**About this task**
Every record must appear in the answer exactly as it stands.
Content starts
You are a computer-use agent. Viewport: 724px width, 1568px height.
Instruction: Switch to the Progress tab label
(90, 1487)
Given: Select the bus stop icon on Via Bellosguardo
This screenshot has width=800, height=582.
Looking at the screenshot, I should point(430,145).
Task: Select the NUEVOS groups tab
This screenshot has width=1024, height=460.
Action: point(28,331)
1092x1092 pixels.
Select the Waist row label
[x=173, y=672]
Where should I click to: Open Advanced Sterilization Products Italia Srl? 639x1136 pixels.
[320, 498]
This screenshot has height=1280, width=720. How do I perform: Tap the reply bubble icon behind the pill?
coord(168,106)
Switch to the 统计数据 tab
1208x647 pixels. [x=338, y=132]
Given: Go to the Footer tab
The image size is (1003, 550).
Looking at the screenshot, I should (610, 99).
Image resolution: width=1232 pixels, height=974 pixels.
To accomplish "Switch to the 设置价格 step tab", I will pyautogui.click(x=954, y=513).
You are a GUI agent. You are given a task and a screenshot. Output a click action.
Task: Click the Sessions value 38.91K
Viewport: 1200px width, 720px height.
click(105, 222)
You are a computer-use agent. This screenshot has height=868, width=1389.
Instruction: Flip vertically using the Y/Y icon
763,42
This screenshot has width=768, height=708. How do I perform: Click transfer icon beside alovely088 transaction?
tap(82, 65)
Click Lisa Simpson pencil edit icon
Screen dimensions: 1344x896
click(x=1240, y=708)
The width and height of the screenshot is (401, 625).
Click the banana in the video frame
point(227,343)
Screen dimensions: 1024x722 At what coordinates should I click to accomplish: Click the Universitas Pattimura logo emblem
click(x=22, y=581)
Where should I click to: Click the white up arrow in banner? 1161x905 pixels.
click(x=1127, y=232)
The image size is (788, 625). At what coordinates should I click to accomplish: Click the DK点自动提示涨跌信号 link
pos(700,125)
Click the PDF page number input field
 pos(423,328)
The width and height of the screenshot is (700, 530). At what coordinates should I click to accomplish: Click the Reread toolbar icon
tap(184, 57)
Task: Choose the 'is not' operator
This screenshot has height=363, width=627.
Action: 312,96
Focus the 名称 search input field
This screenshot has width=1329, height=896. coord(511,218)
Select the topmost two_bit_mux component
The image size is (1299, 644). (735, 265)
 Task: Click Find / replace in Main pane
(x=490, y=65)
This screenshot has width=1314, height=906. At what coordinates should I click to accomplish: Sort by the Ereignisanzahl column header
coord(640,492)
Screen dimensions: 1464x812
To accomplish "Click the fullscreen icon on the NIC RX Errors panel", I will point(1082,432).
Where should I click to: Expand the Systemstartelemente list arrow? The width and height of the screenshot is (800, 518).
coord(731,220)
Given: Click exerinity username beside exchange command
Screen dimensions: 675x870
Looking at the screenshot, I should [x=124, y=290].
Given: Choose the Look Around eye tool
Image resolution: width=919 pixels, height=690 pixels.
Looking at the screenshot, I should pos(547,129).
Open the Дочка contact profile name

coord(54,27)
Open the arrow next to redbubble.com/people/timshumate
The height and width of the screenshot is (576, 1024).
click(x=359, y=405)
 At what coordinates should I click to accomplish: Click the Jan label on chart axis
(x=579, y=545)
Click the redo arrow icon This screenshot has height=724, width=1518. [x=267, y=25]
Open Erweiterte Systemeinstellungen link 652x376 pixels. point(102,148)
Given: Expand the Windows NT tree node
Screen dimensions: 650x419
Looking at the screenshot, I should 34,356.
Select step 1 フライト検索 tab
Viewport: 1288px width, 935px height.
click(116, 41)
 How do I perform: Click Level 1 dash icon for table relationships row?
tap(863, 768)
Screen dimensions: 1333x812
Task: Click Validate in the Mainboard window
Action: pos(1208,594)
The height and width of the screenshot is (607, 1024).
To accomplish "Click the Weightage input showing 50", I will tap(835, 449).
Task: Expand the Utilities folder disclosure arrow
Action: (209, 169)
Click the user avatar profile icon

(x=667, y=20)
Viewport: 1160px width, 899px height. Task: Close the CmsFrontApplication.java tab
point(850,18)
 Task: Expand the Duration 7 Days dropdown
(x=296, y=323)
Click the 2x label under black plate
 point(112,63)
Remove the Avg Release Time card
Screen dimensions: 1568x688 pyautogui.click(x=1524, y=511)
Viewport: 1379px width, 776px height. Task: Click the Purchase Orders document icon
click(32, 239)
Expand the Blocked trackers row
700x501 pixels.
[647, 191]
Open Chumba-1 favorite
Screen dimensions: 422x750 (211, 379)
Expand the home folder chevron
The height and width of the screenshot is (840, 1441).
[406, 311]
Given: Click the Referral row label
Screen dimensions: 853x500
Content ends
**Answer for the task**
You are a computer-use agent. Viewport: 724px width, 1568px height.
Instruction: Switch to the Progress tab label
(90, 1487)
Given: Select the bus stop icon on Via Bellosguardo
This screenshot has width=800, height=582.
Looking at the screenshot, I should point(430,145).
Task: Select the NUEVOS groups tab
This screenshot has width=1024, height=460.
Action: point(28,331)
1092x1092 pixels.
Select the Waist row label
[x=173, y=672]
Where should I click to: Open Advanced Sterilization Products Italia Srl? 639x1136 pixels.
[320, 498]
This screenshot has height=1280, width=720. How do I perform: Tap the reply bubble icon behind the pill?
coord(168,106)
Switch to the 统计数据 tab
1208x647 pixels. [x=338, y=132]
Given: Go to the Footer tab
The image size is (1003, 550).
Looking at the screenshot, I should (610, 99).
Image resolution: width=1232 pixels, height=974 pixels.
To accomplish "Switch to the 设置价格 step tab", I will pyautogui.click(x=954, y=513).
You are a GUI agent. You are given a task and a screenshot. Output a click action.
Task: Click the Sessions value 38.91K
Viewport: 1200px width, 720px height.
click(105, 222)
You are a computer-use agent. This screenshot has height=868, width=1389.
Instruction: Flip vertically using the Y/Y icon
763,42
This screenshot has width=768, height=708. How do I perform: Click transfer icon beside alovely088 transaction?
tap(82, 65)
Click Lisa Simpson pencil edit icon
Screen dimensions: 1344x896
click(x=1240, y=708)
The width and height of the screenshot is (401, 625).
Click the banana in the video frame
point(227,343)
Screen dimensions: 1024x722 At what coordinates should I click to accomplish: Click the Universitas Pattimura logo emblem
click(x=22, y=581)
Where should I click to: Click the white up arrow in banner? 1161x905 pixels.
click(x=1127, y=232)
The image size is (788, 625). At what coordinates should I click to accomplish: Click the DK点自动提示涨跌信号 link
pos(700,125)
Click the PDF page number input field
 pos(423,328)
The width and height of the screenshot is (700, 530). At what coordinates should I click to accomplish: Click the Reread toolbar icon
tap(184, 57)
Task: Choose the 'is not' operator
This screenshot has height=363, width=627.
Action: 312,96
Focus the 名称 search input field
This screenshot has width=1329, height=896. coord(511,218)
Select the topmost two_bit_mux component
The image size is (1299, 644). (735, 265)
 Task: Click Find / replace in Main pane
(x=490, y=65)
This screenshot has width=1314, height=906. At what coordinates should I click to accomplish: Sort by the Ereignisanzahl column header
coord(640,492)
Screen dimensions: 1464x812
To accomplish "Click the fullscreen icon on the NIC RX Errors panel", I will point(1082,432).
Where should I click to: Expand the Systemstartelemente list arrow? The width and height of the screenshot is (800, 518).
coord(731,220)
Given: Click exerinity username beside exchange command
Screen dimensions: 675x870
Looking at the screenshot, I should [x=124, y=290].
Given: Choose the Look Around eye tool
Image resolution: width=919 pixels, height=690 pixels.
Looking at the screenshot, I should pos(547,129).
Open the Дочка contact profile name

coord(54,27)
Open the arrow next to redbubble.com/people/timshumate
The height and width of the screenshot is (576, 1024).
click(x=359, y=405)
 At what coordinates should I click to accomplish: Click the Jan label on chart axis
(x=579, y=545)
Click the redo arrow icon This screenshot has height=724, width=1518. [x=267, y=25]
Open Erweiterte Systemeinstellungen link 652x376 pixels. point(102,148)
Given: Expand the Windows NT tree node
Screen dimensions: 650x419
Looking at the screenshot, I should 34,356.
Select step 1 フライト検索 tab
Viewport: 1288px width, 935px height.
click(116, 41)
 How do I perform: Click Level 1 dash icon for table relationships row?
tap(863, 768)
Screen dimensions: 1333x812
Task: Click Validate in the Mainboard window
Action: pos(1208,594)
The height and width of the screenshot is (607, 1024).
To accomplish "Click the Weightage input showing 50", I will tap(835, 449).
Task: Expand the Utilities folder disclosure arrow
Action: (209, 169)
Click the user avatar profile icon

(x=667, y=20)
Viewport: 1160px width, 899px height. Task: Close the CmsFrontApplication.java tab
point(850,18)
 Task: Expand the Duration 7 Days dropdown
(x=296, y=323)
Click the 2x label under black plate
 point(112,63)
Remove the Avg Release Time card
Screen dimensions: 1568x688 pyautogui.click(x=1524, y=511)
Viewport: 1379px width, 776px height. Task: Click the Purchase Orders document icon
click(32, 239)
Expand the Blocked trackers row
700x501 pixels.
[647, 191]
Open Chumba-1 favorite
Screen dimensions: 422x750 (211, 379)
Expand the home folder chevron
The height and width of the screenshot is (840, 1441).
[406, 311]
Given: Click the Referral row label
Screen dimensions: 853x500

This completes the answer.